Early Customer Success is about learning, not efficiency

In the beginning, your Customer Success function is your most powerful R&D department. It is not about managing accounts; it is about deeply understanding them.

Early-stage Customer Success allows you to:

  • Hear friction before it becomes churn: Manual, high-touch interactions reveal pain points that data dashboards will never show you.
  • Understand motivations: You learn exactly why customers buy, why they stay, why they expand their usage, and why they leave.
  • Spot valuable patterns: Direct conversations uncover user behaviors and needs that inform your product roadmap and marketing strategy.
  • Build unshakable trust: Personal attention turns your first customers into loyal advocates who will champion your brand.

Automating these interactions before you truly understand your customers doesn’t make you scalable. It makes you disconnected. You build a system that is efficient at ignoring the very people your business depends on.

Over-engineering the future is a growth killer

The same misguided mindset often infects product development. Teams get bogged down and slow their momentum, justifying it with concerns about future-proofing the technology.

You hear things like:

  • “This new feature won’t scale to millions of users.”
  • “We need to build the perfect, robust architecture first.”
  • “We can’t release this until it’s fully ‘enterprise-ready’.”

Meanwhile, the reality is that the company doesn’t even have 500 customers. The team is still trying to figure out who their ideal customer profile is. Core assumptions about the product’s value haven’t even been validated by a significant number of real users.

*-*-*

ASSIGNMENT:
Reproduce the passage on early-stage Customer Success word for word, starting at "In the beginning, your" and ending at "why they leave.". The data below is separate from the passage on early-stage Customer Success.

[Collected data]
*-*-*

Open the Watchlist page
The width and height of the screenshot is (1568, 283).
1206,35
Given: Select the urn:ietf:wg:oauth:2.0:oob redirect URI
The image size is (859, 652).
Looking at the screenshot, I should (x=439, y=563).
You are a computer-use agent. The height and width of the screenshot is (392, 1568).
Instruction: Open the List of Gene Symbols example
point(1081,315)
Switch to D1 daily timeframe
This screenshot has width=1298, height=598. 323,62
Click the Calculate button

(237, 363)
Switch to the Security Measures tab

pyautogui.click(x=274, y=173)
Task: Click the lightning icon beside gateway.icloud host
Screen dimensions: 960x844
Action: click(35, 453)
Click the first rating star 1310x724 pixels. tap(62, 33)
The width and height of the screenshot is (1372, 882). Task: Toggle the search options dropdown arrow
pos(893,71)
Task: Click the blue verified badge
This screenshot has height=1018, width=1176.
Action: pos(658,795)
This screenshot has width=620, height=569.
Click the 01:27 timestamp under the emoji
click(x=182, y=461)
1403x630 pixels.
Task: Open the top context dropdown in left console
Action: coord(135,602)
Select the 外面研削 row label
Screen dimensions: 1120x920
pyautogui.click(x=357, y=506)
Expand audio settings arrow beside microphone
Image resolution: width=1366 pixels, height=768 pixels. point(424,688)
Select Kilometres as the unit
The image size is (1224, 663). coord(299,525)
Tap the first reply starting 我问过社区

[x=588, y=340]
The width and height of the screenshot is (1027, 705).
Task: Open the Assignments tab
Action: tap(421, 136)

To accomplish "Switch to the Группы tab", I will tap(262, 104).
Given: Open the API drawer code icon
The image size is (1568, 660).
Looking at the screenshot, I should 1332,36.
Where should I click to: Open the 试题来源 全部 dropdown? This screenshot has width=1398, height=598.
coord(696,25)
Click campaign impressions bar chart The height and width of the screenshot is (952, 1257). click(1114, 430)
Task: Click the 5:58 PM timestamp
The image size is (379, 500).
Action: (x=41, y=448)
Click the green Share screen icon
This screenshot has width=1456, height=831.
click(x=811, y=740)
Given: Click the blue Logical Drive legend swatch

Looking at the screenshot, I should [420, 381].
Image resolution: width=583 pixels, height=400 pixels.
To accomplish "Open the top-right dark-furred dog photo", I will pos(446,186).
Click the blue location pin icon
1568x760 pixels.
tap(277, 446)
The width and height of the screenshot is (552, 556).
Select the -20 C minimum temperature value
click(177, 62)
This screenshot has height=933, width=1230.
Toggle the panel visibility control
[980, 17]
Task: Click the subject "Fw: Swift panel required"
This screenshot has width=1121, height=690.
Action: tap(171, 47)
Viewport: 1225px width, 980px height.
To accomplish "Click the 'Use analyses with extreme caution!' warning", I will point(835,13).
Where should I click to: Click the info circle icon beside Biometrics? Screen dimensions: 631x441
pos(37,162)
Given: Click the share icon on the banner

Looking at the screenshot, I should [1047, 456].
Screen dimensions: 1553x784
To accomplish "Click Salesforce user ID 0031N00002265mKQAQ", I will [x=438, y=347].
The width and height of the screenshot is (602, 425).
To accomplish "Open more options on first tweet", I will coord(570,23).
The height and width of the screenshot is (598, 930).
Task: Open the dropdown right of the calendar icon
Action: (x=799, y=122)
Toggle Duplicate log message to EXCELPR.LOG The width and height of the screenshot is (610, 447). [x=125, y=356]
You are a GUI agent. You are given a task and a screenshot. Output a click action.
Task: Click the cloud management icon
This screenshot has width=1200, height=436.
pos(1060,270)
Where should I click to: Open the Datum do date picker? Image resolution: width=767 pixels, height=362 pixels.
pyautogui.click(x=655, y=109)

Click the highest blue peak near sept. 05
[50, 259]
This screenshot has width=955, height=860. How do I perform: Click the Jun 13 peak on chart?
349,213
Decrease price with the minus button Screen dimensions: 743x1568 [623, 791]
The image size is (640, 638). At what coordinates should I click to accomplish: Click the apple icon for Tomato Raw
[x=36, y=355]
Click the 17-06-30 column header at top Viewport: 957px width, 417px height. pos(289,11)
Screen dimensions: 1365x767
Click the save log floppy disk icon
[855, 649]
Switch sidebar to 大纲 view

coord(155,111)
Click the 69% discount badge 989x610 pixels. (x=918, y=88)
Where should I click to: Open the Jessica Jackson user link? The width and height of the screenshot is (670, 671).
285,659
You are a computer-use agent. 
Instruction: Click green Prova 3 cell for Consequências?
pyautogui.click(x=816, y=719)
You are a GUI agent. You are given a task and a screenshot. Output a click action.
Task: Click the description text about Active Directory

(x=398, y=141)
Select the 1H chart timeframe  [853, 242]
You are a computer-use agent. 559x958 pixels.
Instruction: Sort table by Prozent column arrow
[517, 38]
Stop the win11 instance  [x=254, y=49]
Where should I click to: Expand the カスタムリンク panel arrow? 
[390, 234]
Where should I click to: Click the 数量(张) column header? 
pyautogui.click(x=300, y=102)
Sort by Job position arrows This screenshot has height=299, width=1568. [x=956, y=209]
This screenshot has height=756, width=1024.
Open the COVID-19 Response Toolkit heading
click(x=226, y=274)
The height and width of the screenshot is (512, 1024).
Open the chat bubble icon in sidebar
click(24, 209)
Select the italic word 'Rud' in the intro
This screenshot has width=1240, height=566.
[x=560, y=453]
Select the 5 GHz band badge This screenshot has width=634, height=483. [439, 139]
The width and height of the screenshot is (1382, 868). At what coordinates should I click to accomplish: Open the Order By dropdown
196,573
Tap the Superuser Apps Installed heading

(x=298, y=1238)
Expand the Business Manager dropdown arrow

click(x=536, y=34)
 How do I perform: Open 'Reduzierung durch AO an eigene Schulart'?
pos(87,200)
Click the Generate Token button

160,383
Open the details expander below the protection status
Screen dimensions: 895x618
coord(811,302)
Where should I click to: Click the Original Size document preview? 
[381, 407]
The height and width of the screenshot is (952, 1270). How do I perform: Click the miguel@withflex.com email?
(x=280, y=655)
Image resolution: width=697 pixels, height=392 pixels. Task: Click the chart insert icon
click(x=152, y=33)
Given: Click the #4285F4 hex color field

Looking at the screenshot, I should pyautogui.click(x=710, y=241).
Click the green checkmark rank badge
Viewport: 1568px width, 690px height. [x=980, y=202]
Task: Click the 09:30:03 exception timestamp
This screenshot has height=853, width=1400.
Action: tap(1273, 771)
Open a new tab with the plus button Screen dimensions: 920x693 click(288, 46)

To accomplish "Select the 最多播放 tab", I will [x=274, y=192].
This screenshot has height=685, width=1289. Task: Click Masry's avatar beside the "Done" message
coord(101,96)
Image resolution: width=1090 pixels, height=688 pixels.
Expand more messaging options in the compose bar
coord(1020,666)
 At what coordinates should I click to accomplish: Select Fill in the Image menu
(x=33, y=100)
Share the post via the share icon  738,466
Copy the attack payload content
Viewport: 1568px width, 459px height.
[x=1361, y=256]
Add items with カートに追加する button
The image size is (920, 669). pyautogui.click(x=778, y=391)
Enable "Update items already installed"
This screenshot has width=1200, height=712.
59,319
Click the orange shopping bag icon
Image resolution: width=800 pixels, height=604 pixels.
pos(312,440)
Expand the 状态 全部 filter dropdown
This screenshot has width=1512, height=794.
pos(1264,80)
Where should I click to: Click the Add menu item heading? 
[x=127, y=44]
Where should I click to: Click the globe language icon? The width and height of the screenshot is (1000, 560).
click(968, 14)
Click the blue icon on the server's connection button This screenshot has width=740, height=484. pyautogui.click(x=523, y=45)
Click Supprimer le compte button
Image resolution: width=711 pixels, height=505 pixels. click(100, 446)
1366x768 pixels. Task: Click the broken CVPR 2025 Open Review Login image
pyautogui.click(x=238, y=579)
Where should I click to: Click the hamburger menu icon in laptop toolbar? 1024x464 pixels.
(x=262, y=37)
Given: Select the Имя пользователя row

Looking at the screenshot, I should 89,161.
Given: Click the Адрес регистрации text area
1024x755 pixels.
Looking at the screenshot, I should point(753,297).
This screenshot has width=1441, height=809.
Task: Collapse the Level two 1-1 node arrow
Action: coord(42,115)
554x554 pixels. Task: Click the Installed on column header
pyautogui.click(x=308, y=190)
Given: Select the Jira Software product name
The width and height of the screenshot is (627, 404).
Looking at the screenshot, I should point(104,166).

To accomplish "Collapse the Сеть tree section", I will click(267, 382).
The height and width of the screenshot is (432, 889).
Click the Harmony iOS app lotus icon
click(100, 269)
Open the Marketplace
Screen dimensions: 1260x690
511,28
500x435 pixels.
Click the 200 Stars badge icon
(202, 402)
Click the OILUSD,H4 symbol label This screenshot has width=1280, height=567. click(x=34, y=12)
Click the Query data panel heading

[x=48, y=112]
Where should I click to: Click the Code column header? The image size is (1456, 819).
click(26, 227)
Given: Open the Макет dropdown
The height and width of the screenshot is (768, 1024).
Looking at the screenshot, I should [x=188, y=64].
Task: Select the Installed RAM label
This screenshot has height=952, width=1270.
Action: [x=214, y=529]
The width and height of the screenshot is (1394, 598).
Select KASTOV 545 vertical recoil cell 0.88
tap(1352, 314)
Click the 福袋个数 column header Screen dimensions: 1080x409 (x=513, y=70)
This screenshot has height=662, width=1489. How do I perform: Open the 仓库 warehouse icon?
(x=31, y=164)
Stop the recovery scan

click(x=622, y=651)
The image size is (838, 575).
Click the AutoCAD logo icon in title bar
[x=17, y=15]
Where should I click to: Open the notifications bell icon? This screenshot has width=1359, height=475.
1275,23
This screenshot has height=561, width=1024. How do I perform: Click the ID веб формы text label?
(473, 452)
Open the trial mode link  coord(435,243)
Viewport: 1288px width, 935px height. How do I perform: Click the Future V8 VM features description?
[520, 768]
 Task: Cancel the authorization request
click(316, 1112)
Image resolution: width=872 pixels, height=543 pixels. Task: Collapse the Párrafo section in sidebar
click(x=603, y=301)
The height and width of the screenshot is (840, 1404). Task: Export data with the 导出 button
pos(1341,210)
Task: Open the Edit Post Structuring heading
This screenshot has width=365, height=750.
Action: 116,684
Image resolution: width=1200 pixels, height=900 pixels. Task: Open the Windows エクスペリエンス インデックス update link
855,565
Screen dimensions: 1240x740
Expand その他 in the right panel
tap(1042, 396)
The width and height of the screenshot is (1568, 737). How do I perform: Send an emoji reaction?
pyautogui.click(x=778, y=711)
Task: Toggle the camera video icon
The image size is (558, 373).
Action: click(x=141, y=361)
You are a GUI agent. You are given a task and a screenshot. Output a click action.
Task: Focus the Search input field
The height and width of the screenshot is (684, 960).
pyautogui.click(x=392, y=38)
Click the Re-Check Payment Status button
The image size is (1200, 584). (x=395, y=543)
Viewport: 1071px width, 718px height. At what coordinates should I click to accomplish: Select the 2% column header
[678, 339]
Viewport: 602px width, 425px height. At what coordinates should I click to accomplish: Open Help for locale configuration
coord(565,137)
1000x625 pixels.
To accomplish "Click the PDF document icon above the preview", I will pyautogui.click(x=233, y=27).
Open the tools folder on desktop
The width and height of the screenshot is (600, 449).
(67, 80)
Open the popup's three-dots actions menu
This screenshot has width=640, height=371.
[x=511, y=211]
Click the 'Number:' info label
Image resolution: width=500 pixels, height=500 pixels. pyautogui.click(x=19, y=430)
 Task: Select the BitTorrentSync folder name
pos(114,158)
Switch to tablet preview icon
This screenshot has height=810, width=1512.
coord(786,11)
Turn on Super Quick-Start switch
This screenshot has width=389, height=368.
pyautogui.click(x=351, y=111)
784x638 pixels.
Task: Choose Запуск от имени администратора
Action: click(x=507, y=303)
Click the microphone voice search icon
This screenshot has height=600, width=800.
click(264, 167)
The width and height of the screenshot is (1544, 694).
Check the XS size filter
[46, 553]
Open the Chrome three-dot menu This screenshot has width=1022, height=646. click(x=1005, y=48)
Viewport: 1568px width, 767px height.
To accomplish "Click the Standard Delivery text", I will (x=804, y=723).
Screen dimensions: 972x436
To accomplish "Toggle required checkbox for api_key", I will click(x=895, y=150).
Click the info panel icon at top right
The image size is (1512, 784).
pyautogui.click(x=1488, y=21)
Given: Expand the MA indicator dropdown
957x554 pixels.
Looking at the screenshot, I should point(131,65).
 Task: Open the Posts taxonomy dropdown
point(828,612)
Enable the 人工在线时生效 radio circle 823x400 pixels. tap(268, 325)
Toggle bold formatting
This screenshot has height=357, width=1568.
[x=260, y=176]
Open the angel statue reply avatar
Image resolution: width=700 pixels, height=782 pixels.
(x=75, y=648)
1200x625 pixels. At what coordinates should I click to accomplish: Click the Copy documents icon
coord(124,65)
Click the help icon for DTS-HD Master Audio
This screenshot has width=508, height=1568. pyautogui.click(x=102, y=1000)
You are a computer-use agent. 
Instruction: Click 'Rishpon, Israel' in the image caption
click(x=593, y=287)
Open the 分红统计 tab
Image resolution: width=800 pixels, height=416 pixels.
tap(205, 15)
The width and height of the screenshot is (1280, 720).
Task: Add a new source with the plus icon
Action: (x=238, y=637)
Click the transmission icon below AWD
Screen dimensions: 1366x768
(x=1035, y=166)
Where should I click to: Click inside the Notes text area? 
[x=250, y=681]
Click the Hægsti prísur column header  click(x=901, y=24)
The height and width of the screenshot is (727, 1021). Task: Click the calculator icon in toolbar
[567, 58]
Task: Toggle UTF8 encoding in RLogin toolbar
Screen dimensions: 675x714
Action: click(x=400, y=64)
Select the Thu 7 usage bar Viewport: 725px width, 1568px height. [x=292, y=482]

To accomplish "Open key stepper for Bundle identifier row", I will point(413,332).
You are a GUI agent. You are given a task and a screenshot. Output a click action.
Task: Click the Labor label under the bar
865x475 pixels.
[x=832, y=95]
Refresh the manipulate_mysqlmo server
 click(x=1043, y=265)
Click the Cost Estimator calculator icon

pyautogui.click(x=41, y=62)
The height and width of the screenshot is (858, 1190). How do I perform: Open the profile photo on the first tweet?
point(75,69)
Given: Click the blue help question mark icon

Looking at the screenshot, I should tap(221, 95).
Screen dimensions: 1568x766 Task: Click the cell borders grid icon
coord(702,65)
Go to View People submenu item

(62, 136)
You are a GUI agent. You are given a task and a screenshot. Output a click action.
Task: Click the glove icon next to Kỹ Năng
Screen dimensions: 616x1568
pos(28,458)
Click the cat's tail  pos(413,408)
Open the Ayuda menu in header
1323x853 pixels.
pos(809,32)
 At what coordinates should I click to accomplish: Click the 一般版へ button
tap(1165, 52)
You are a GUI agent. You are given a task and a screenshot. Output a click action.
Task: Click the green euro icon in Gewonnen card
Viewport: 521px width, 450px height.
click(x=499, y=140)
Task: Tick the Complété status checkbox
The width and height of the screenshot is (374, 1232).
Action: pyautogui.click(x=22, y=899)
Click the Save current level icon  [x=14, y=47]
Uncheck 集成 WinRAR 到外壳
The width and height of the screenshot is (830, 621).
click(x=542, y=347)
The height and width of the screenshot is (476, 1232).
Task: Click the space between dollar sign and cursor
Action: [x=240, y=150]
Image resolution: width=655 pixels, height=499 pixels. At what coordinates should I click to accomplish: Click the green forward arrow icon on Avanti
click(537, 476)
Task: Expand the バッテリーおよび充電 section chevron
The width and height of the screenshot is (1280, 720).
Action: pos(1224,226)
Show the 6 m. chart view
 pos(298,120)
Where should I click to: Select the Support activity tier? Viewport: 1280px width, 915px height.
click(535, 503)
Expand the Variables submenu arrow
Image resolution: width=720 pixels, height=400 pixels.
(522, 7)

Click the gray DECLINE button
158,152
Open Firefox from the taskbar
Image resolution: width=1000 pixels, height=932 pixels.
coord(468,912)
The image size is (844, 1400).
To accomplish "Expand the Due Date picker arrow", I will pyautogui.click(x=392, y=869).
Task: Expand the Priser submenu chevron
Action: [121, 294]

*-*-*

OUTPUT BELOW:
In the beginning, your Customer Success function is your most powerful R&D department. It is not about managing accounts; it is about deeply understanding them.

Early-stage Customer Success allows you to:

  • Hear friction before it becomes churn: Manual, high-touch interactions reveal pain points that data dashboards will never show you.
  • Understand motivations: You learn exactly why customers buy, why they stay, why they expand their usage, and why they leave.